Daniel Doherty

Well, my friends, we certainly saw this coming didn’t we? (H/T WFB):

“My job that I currently have is part-time, and they don’t want to let me be full-time”

This is one of the worst elements of what can only be described as a disastrous law. The percentage of Americans out of work or underemployed is still stubbornly high, of course, and yet Obamacare as written is creating perverse incentives for employers to cut workers’ hours and lay people off. Splendid. Shouldn’t public policies be crafted to facilitate growth? Evidently Obamacare is having the complete opposite effect on American businesses. Perhaps this is why the president unilaterally delayed one of the Affordable Care Act’s most contentious provisions, a maneuver that has Congressional Republicans justifiably up-in-arms.
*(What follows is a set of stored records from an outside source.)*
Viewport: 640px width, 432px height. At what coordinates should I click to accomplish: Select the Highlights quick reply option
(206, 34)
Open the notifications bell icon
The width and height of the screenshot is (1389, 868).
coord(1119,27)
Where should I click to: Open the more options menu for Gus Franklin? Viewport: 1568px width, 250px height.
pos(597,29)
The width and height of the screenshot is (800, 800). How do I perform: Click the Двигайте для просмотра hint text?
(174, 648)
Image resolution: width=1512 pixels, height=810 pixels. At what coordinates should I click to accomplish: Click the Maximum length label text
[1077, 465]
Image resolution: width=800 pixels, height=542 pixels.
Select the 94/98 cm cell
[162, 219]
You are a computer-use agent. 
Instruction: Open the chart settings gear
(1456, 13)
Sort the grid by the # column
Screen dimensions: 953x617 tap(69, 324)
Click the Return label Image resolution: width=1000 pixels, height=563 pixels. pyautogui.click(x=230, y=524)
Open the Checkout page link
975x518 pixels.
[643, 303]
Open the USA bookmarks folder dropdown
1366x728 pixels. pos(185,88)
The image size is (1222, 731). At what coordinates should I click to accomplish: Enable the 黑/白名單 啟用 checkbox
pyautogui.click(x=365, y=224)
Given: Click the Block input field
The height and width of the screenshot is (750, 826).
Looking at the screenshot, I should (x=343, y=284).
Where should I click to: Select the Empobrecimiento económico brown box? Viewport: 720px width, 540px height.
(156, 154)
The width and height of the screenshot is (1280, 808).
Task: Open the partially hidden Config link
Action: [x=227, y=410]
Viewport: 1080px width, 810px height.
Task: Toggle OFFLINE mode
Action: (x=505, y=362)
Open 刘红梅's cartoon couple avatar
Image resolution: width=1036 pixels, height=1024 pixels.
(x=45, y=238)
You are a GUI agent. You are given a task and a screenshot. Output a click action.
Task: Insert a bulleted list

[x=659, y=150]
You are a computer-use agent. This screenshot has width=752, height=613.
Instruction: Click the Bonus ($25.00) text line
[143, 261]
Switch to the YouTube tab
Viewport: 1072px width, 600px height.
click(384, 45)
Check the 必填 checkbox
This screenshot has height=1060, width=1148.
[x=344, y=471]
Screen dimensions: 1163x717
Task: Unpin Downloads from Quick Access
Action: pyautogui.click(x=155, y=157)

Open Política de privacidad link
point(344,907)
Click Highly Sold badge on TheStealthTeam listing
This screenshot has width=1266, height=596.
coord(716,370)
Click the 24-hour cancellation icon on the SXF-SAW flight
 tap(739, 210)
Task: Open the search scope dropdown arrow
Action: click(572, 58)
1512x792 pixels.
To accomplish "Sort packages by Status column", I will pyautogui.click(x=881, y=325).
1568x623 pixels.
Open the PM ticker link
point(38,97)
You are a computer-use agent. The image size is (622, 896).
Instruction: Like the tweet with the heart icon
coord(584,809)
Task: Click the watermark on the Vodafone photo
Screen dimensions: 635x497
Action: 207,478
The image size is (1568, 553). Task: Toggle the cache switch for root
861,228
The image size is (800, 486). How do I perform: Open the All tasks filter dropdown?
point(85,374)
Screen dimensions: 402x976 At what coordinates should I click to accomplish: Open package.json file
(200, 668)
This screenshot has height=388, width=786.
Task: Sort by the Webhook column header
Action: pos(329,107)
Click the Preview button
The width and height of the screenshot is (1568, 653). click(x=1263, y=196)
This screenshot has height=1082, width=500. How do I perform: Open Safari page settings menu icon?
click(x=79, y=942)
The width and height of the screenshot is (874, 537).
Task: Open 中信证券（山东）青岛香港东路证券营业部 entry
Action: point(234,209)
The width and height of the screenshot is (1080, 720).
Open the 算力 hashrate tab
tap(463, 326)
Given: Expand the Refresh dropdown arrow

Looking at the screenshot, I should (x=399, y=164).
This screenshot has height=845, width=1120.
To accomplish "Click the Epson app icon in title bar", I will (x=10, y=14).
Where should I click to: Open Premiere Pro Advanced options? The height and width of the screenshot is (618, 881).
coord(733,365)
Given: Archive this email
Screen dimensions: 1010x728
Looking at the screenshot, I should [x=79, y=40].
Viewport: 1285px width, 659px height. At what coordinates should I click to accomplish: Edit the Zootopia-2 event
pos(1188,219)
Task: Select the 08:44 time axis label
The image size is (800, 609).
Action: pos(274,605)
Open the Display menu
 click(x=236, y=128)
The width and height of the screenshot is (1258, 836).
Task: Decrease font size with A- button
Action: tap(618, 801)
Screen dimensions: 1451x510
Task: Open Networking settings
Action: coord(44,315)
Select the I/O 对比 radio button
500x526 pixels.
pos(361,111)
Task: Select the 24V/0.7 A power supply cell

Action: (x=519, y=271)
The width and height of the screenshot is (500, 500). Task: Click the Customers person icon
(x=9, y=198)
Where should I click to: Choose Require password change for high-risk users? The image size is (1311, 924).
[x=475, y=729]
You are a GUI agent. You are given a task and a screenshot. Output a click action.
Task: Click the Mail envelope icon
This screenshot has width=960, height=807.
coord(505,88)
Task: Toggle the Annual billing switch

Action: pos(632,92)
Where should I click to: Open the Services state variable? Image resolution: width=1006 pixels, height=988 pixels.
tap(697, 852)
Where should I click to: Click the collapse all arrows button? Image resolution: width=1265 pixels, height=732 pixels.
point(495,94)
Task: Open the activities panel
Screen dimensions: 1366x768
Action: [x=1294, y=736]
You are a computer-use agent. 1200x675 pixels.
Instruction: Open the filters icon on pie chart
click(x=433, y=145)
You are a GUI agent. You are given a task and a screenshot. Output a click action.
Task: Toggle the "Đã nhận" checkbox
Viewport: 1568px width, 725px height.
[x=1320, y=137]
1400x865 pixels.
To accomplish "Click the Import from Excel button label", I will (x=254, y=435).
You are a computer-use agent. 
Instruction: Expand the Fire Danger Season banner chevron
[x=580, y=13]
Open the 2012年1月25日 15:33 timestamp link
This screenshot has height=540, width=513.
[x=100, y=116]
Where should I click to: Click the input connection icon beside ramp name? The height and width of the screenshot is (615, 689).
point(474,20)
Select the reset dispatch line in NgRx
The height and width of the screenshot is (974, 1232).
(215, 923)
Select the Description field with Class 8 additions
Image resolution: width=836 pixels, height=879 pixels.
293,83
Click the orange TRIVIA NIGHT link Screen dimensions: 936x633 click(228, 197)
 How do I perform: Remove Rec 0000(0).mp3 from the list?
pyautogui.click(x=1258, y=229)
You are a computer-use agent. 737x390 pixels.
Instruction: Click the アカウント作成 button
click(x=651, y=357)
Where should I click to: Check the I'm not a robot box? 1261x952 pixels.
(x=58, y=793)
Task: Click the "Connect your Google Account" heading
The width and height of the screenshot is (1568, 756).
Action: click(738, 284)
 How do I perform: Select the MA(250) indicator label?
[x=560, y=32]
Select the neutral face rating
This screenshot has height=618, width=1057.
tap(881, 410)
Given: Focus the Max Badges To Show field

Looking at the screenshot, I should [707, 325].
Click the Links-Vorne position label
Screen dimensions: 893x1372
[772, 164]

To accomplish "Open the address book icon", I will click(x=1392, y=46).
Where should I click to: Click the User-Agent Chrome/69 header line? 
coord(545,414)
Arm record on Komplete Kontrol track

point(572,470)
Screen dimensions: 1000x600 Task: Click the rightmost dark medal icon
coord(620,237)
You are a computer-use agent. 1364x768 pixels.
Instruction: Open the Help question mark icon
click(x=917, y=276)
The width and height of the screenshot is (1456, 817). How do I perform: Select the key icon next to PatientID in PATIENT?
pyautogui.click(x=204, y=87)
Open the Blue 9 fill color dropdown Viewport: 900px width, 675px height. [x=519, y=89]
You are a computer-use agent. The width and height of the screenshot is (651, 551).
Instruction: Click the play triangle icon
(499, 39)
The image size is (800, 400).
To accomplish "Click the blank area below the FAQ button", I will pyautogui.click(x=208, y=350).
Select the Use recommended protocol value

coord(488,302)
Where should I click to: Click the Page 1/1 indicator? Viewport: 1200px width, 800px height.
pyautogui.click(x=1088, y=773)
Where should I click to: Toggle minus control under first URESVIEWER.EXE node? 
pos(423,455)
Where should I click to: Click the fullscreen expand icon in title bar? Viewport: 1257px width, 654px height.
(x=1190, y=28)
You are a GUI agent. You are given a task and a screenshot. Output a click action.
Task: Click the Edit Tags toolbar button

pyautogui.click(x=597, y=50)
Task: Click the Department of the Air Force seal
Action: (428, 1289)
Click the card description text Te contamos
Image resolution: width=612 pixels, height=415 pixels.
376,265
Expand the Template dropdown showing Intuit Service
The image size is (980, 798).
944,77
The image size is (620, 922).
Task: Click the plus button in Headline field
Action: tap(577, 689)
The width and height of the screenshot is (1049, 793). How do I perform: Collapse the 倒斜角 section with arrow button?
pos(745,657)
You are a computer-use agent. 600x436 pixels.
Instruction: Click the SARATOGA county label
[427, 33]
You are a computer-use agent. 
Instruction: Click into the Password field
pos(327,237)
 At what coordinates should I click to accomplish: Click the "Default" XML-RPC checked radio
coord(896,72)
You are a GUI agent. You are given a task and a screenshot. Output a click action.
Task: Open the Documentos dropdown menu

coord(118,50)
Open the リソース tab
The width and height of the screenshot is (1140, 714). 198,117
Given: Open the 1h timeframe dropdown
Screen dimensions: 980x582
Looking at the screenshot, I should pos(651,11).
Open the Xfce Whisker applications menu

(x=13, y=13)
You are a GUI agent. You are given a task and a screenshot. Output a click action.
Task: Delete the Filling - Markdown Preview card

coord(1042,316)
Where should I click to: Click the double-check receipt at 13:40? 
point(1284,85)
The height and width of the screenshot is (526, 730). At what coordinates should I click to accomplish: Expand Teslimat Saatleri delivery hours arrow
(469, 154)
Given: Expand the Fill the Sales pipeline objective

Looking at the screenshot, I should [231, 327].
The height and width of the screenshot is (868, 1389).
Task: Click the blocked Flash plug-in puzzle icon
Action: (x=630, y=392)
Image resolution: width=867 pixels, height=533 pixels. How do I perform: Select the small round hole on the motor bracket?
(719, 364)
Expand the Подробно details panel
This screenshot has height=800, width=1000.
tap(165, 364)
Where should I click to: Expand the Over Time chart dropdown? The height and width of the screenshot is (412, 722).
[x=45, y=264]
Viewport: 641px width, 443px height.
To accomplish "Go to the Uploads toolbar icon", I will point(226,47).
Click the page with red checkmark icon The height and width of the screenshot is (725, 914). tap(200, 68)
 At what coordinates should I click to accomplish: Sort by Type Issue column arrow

Speaking of which, the president gave a speech today from the East Room in part defending his legislation. Greg caught the video:

This is just an example of how the Affordable care act is doing what it’s designed to do. Deliver more choices, better benefits, a check on rising costs, and high quality health care. That’s what it was designed to do and we’re already seeing those effects take place.

First things first:

President Obama cited one specific example during his remarks (in Maryland, of all places) arguing that his health care law is reducing premiums and saving middle class Americans money. Go tell that to people living in California or Louisiana. Never mind also that the total cost for Obamacare has (unsurprisingly) nearly doubled since it was first signed into law, even though 30 million Americans will still be uninsured, according to the CBO. The president, meanwhile, is facing harsh criticisms for unilaterally delaying the employer mandate for one additional year (which of course helps corporations and large employers), but leaves individuals hanging out to dry. As a consequence, House Republicans are now trying to level the playing field:

The Republican-led House voted on Wednesday to delay core provisions of President Barack Obama's health care law, emboldened by the administration's concession that requiring companies to provide coverage for their workers next year may be too complicated.

After a day of heated rhetoric, the House voted largely along party lines, 264-161, to delay by one year the so-called employer mandate of the Affordable Care Act. It voted 251-174 to extend a similar grace period to virtually all Americans who will be required to obtain coverage beginning Jan. 1, the linchpin of the law.

The dual political-show votes marked the 38th time the GOP majority has tried to eliminate, defund or scale back the unpopular law since Republicans took control of the House in January 2011. The House legislation stands no chance in the Democratic-run Senate.

The House of Representatives has voted 37 times to repeal all or parts of Obamacare. That’s impossible as long as Democrats control both the upper chamber and the White House. Still, a majority of Americans presumably support what House Republicans are trying to do. By the way, Secretary Kathleen Sebelius wants you to believe that the torturous process of implementing Obamacare is going swimmingly. Hint: it’s not.